Major General Hira Lal Atal (26 January 1905 - 23 January 1985) was an Indian Army officer in the British Indian Army from 1925 until 1947 and the Indian Army from 1947. He became the first indigenous Adjutant General of independent India. He was instrumental in designing the Indian Armed Forces' highest award for bravery, the Param Vir Chakra. Later, he became Chief Commissioner of Tripura.

==Career==
===Early years===
Hira Lal Atal attended the Rawlinson Section (renamed the Pratap Section in 1947) of the Rashtriya Indian Military College RIMC in Dehradun, India. RIMC was intended to prepare native Indians to take command of the British Indian Army and was earlier known as the Prince of Wales Royal Indian Military College, which was established in 1921. Hira was the first cadet captain, or head boy.

Atal attended Sandhurst and was commissioned a second lieutenant into the Unattached List, Indian Army on 29 January 1925. He was attached to the 1st battalion Gordon Highlanders from 20 March 1925, and appointed to the Indian Army on 31 March 1926, and the 16th Light Cavalry.

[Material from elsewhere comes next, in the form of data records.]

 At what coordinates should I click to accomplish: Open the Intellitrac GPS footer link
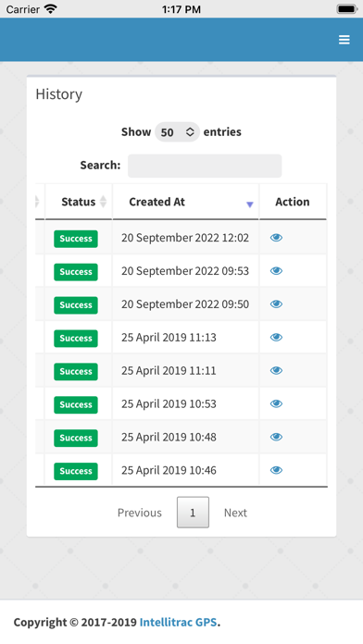click(178, 622)
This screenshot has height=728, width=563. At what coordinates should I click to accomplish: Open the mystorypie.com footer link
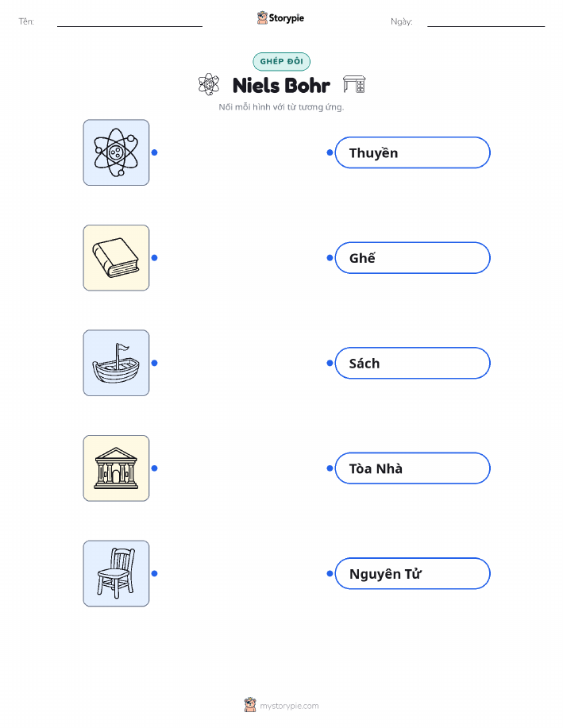click(289, 706)
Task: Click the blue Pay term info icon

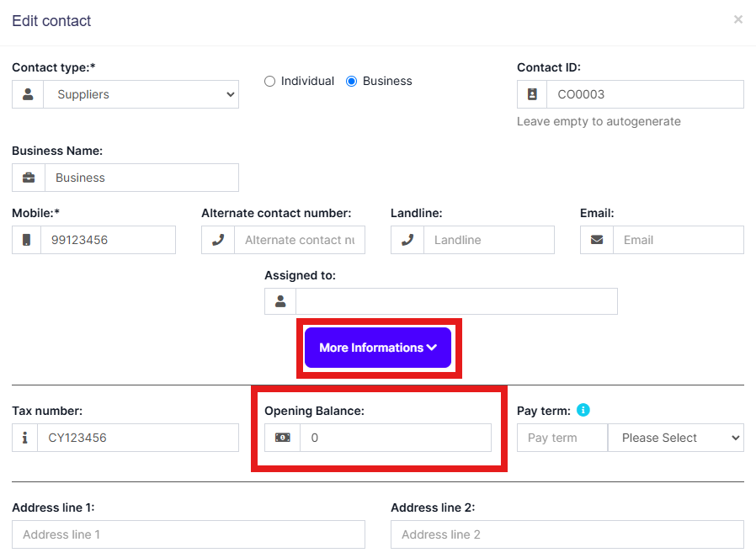Action: coord(583,411)
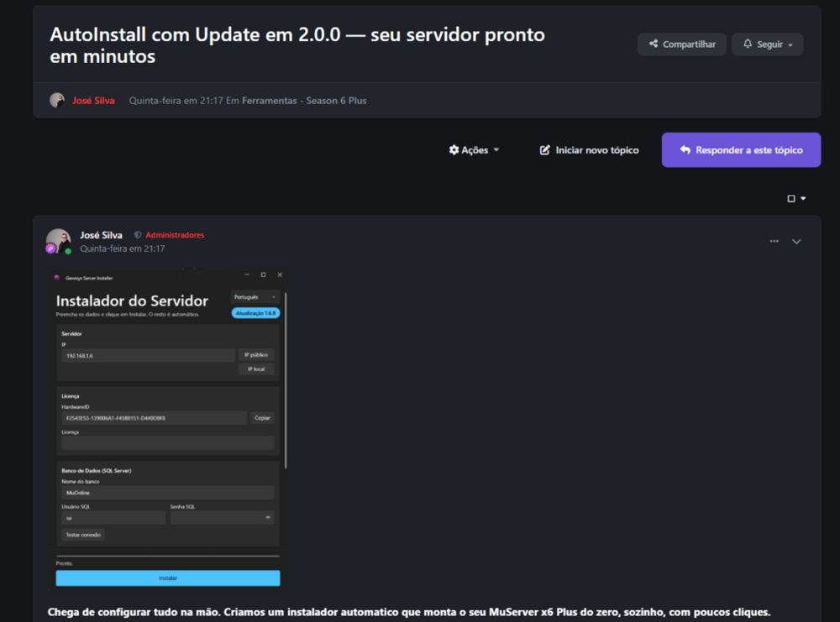Open the Seguir follow dropdown
This screenshot has height=622, width=840.
click(x=767, y=44)
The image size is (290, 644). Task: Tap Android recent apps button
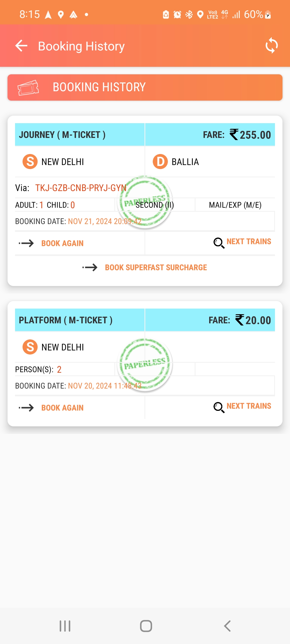pyautogui.click(x=65, y=626)
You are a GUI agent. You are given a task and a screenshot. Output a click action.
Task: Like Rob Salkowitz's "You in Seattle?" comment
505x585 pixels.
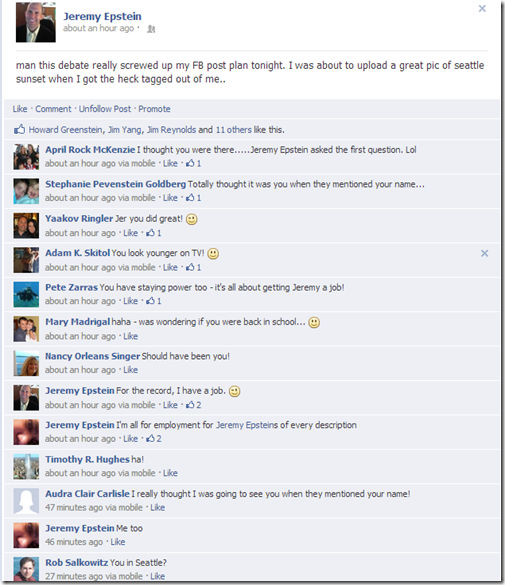pos(157,576)
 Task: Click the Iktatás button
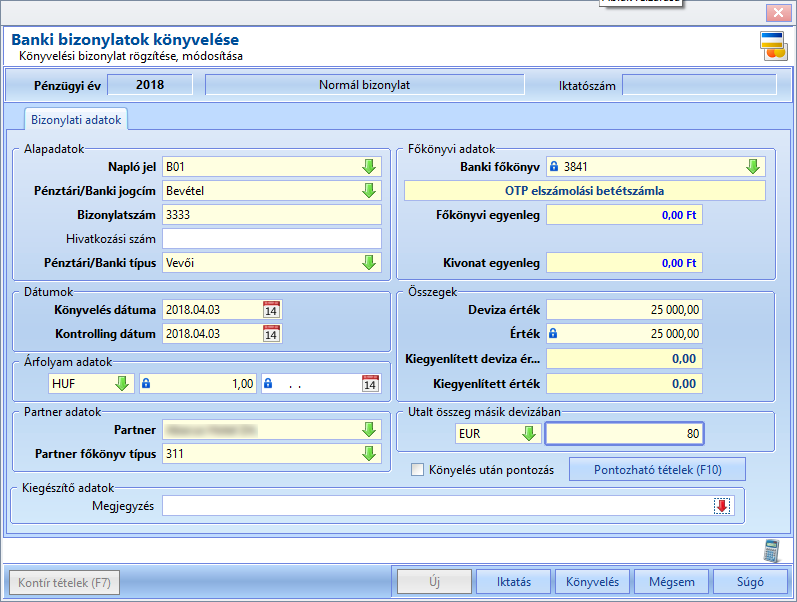point(514,582)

Atal became a lieutenant on 29 April 1927 and a quarter-master, serving in that post from 3 January 1928 until 1 October 1930. He attended an eight-month course at the Equestrian School, Saugor during 1929 and 1930. He was appointed adjutant on 1 October 1930 until being attached to the Rewa State Forces. He was promoted to captain on 29 January 1934. He was appointed chief of staff 16 February 1935, an appointment he relinquished in 1936. He was attached to the 15th Lancers, a training regiment, on 7 September 1937 until being appointed adjutant and quarter-master of the Equestrian School, Saugor on 4 December 1938 until the establishment was closed in September 1939.

===War years===

Atal attended the Command and Staff College in Quetta from 1940 to 1941 and joined the staff from 1941 to 1942. He became a major on 29 January 1942 and by 1943 was serving with the 47th Cavalry, a unit raised in April 1941 and later sent to Kohat as a frontier defense armored-car regiment. It was disbanded in August 1943 and he was sent back to the 16th Light Cavalry. He became an acting lieutenant colonel on 31 July 1944 and the commanding officer of the 18th King Edward's Own Cavalry until 13 February 1946. He commanded the 2nd Independent Armored Brigade from December 1947 until February 1948. He became a major general and commander of the 1st Armored Division from February 1948 until May 1948.

===Adjutant General===
Atal was the first indigenous Adjutant General of independent India, entrusted by Jawaharlal Nehru with the responsibility of designing (with Savitri Khanolkar) the Param Vir Chakra, the Indian equivalent of the Victoria Cross.

His brother, K.L. Atal, who went on to win the Maha Vir Chakra, was also a Rimcollian.

==Post-retirement==
Atal was the Chief Commissioner of Tripura between 15 February 1955 and 8 November 1956.